> **Supplied records**:
━━━━━━━━━━

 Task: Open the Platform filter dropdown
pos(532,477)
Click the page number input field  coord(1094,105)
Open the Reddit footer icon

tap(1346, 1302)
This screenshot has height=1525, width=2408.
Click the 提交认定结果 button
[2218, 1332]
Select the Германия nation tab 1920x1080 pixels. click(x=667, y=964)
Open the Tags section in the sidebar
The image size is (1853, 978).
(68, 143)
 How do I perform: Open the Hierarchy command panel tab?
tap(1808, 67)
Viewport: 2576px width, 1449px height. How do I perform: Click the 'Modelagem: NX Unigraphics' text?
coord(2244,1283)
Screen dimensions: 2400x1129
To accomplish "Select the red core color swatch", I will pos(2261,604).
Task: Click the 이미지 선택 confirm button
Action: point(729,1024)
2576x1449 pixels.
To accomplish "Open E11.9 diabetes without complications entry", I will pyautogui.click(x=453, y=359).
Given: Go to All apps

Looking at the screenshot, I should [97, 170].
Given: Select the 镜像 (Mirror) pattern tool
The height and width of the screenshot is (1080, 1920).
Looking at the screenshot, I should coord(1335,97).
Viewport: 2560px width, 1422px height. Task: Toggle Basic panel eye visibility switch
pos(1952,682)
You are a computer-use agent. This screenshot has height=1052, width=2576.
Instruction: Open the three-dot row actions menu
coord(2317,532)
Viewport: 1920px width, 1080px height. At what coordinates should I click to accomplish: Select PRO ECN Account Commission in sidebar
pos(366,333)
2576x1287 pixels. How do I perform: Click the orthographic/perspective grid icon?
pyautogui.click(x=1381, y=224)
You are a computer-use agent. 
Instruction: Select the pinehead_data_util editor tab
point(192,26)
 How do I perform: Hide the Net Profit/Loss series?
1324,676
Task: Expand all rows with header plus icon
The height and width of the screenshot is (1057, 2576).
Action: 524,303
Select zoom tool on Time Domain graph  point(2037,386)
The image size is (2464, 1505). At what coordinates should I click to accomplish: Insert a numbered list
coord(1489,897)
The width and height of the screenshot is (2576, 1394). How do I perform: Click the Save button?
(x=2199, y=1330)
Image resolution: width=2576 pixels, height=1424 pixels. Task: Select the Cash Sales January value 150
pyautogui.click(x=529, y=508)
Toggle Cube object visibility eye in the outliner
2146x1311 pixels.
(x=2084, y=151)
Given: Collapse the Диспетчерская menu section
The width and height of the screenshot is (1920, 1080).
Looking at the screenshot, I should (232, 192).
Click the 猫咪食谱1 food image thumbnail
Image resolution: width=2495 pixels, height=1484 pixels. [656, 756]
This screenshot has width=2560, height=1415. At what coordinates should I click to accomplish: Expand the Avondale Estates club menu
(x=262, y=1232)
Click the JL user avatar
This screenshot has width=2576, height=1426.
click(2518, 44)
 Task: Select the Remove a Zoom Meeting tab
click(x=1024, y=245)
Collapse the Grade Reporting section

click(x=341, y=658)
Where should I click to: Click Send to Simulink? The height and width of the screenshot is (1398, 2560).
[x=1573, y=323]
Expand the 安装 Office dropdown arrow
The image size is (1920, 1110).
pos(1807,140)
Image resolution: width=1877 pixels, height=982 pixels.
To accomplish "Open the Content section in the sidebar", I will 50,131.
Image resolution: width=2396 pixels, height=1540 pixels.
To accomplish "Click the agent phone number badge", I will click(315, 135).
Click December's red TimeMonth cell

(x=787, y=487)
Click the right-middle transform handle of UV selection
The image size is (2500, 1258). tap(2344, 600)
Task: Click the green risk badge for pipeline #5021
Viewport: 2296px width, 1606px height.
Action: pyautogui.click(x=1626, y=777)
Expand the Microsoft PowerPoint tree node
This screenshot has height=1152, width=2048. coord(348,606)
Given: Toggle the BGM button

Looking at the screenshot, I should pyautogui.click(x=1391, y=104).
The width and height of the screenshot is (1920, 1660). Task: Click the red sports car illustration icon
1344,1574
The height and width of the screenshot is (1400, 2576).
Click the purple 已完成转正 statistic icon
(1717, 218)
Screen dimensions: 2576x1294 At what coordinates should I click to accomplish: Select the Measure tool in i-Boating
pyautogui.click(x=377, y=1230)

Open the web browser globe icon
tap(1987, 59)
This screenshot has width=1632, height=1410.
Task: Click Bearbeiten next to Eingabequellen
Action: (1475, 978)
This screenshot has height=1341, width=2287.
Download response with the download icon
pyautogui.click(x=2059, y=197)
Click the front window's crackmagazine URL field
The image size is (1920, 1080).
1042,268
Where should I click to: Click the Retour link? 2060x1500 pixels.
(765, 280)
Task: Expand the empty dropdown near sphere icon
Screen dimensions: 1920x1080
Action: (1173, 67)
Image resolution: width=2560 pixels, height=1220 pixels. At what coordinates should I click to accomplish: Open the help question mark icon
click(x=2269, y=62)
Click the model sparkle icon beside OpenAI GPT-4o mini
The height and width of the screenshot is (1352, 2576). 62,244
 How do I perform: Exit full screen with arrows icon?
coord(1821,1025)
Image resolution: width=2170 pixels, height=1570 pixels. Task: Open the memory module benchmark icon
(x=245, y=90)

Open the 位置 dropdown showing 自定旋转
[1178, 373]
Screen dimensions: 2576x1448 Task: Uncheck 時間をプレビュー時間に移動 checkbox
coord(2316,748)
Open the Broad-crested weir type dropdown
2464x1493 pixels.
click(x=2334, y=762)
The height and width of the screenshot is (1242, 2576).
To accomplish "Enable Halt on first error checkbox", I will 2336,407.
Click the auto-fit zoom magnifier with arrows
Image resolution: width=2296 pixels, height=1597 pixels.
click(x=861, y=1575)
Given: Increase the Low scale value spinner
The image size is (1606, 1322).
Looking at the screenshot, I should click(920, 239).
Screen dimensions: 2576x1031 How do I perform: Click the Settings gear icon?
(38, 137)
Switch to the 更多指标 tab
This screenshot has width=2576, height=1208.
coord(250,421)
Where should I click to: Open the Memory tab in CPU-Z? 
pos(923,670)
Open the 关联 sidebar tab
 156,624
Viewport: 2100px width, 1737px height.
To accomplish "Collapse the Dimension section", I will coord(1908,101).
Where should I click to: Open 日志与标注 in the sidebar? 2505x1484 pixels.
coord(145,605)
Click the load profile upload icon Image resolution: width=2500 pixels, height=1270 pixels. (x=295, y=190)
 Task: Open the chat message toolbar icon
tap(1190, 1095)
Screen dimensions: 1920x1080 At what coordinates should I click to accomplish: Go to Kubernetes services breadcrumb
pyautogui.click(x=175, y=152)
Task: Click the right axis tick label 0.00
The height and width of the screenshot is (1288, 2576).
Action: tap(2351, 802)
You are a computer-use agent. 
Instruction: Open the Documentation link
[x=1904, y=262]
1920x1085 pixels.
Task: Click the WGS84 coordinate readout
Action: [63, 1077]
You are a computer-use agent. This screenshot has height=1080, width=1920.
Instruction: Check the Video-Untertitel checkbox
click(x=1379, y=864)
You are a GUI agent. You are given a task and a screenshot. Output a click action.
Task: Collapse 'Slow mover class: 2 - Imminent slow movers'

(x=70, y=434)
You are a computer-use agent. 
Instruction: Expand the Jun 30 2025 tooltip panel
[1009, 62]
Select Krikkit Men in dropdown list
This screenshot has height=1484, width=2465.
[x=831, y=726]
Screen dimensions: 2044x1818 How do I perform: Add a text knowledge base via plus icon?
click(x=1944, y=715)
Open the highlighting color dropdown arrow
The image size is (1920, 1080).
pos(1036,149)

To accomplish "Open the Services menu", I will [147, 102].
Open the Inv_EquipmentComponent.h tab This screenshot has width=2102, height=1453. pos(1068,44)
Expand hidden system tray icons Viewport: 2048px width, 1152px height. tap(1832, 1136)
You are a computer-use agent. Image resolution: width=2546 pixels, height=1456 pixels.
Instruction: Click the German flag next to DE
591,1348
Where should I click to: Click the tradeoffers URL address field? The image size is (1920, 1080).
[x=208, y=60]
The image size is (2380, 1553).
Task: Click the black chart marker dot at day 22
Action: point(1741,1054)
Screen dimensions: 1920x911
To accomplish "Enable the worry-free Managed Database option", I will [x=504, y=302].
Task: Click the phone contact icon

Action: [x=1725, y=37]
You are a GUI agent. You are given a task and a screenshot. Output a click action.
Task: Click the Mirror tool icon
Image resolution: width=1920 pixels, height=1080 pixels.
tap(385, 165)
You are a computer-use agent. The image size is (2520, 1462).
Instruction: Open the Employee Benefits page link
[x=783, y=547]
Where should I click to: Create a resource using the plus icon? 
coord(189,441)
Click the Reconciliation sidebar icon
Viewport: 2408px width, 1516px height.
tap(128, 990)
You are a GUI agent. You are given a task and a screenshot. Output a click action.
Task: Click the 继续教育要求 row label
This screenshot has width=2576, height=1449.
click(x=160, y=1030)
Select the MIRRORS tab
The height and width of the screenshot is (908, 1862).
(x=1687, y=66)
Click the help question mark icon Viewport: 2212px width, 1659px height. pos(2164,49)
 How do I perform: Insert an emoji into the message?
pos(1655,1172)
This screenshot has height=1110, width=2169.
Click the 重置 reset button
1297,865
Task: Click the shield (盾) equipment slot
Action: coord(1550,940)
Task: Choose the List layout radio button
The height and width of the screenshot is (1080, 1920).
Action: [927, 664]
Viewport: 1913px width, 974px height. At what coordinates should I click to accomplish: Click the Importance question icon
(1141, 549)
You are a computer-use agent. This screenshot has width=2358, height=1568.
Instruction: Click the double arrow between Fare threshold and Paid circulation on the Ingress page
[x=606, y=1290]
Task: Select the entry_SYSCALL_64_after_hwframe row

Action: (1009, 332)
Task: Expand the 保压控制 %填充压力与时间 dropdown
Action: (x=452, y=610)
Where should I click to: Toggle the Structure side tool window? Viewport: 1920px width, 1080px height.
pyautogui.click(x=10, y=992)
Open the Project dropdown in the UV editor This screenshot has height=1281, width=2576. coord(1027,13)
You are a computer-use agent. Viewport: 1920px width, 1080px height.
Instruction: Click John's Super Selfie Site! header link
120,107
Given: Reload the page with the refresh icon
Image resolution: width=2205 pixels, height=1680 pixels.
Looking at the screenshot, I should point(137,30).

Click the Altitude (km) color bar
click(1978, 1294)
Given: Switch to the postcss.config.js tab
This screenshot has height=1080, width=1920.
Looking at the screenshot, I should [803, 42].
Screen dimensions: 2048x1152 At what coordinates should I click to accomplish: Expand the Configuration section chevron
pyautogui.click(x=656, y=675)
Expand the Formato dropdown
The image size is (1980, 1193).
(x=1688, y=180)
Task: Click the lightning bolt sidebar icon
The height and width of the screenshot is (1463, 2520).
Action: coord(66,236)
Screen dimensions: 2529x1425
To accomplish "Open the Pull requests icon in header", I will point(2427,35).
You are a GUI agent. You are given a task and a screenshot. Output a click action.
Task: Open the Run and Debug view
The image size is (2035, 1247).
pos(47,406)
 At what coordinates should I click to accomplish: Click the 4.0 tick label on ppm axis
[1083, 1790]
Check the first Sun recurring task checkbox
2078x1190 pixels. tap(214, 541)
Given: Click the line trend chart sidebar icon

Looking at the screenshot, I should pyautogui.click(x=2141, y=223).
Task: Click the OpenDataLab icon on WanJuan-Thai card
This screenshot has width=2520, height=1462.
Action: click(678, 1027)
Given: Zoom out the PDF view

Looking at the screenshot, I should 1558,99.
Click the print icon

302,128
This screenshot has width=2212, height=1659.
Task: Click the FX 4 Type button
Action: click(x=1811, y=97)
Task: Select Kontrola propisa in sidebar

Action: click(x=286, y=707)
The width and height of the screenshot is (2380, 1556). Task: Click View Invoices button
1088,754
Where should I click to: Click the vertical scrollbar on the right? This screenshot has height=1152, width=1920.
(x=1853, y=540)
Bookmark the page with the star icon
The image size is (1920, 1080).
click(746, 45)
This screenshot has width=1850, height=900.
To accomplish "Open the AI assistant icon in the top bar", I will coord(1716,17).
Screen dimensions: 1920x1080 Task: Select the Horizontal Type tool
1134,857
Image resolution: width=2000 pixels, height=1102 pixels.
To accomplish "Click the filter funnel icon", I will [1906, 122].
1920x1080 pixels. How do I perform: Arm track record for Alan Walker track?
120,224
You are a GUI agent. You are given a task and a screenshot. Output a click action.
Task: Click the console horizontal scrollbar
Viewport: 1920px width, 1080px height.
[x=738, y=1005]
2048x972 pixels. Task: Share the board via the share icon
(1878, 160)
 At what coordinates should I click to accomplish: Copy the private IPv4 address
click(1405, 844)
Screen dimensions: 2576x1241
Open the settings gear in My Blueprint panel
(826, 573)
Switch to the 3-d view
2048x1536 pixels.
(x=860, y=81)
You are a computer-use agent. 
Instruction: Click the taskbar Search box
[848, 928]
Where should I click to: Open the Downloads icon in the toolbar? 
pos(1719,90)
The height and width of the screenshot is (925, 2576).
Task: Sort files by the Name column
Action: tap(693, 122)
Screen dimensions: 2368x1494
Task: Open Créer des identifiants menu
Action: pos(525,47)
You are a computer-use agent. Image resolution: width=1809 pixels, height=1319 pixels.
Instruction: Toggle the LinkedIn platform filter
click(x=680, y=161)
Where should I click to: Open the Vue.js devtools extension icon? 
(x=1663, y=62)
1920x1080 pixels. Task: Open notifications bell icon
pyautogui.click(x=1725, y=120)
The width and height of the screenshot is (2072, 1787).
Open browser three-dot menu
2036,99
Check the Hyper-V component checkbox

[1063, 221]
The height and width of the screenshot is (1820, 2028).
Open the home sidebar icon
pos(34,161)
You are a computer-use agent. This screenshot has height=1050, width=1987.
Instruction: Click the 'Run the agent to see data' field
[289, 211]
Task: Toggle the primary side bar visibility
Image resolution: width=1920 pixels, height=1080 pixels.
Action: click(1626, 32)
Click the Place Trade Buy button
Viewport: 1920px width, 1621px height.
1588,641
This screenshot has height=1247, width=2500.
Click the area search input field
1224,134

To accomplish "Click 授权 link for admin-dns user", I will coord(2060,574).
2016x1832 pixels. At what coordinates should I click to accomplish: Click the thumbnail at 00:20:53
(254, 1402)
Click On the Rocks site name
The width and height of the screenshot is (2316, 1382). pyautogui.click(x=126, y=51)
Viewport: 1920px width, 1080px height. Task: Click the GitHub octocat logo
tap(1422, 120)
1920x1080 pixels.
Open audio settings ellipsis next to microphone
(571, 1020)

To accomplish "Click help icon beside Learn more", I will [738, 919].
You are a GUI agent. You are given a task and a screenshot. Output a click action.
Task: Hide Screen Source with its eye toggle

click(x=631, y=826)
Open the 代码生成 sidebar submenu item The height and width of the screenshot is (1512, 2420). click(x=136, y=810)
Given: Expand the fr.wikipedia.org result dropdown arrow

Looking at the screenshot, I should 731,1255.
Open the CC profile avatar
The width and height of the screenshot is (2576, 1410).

━━━━━━━━━━

> **Your instructions**:
Your task is to copy every line of the entries that contains the string "profile".

> **Answer area**:
Click the load profile upload icon Image resolution: width=2500 pixels, height=1270 pixels. (x=295, y=190)
Open the CC profile avatar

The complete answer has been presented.